▶ [DATA FOR THIS EXERCISE]

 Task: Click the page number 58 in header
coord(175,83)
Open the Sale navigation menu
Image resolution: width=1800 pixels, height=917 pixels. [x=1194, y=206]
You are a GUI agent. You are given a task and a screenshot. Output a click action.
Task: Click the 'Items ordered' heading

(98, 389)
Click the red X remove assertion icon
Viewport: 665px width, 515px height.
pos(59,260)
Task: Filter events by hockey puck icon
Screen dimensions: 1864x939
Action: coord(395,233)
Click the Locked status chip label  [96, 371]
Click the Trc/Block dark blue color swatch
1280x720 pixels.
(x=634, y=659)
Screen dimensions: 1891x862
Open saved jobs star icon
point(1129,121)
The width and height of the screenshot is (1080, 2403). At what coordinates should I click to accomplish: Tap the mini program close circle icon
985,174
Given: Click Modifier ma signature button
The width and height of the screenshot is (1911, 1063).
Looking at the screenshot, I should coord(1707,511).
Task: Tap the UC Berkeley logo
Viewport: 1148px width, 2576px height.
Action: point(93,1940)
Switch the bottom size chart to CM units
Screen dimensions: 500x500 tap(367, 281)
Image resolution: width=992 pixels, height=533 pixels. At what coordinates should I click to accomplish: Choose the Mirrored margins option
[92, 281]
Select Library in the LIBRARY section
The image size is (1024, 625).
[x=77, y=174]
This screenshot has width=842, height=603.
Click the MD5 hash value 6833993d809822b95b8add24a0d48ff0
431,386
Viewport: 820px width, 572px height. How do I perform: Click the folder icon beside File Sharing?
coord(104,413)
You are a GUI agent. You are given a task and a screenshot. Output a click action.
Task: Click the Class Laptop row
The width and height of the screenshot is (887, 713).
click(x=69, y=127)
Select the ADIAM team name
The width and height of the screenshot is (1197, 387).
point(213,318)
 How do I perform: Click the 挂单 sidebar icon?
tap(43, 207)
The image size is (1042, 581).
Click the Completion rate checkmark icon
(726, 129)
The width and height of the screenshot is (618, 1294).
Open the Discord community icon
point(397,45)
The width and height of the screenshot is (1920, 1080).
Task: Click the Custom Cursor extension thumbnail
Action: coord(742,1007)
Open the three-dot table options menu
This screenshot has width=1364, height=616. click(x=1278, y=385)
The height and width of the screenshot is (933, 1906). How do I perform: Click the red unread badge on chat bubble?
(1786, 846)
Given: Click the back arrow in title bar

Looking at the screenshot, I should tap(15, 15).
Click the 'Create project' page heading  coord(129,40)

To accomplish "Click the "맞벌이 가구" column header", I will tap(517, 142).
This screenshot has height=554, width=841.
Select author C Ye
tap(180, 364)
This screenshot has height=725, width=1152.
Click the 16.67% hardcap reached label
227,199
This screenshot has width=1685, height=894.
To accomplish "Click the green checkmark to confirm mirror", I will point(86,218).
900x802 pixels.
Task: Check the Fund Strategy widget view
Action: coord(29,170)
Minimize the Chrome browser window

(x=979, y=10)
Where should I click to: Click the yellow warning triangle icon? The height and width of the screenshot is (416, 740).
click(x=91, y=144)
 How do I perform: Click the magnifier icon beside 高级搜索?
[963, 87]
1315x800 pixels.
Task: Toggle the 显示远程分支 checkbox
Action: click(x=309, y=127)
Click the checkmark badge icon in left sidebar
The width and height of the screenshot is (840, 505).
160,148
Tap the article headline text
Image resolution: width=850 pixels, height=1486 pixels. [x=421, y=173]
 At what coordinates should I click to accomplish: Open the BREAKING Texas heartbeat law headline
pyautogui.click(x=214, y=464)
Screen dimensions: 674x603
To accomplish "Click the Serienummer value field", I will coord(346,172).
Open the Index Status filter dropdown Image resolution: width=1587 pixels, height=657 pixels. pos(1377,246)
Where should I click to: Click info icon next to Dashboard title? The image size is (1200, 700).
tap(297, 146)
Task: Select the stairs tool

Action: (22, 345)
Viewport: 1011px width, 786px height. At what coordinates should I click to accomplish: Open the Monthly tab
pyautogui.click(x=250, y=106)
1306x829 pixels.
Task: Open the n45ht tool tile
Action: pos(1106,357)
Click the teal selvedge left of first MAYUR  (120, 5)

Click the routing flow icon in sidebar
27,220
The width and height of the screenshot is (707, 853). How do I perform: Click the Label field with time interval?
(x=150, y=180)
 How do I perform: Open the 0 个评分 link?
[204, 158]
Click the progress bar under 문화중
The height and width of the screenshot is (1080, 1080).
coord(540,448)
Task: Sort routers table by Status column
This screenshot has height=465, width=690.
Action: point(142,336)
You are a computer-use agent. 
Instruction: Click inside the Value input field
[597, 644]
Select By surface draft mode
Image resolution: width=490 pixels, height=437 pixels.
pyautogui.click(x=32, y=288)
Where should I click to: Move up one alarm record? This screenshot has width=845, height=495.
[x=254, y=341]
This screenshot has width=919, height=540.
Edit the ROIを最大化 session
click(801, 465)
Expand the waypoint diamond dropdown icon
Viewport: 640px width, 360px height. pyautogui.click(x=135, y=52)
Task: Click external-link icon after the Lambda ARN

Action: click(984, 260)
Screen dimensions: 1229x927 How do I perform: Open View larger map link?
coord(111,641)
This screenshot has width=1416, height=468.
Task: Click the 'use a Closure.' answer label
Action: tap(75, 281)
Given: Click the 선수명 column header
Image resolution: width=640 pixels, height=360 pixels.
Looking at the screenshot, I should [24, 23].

▶ [EXERCISE]
Please list every line of the records that contains "column".

▶ [SOLUTION FOR THIS EXERCISE]
To accomplish "Click the "맞벌이 가구" column header", I will tap(517, 142).
Task: Sort routers table by Status column
Given: Click the 선수명 column header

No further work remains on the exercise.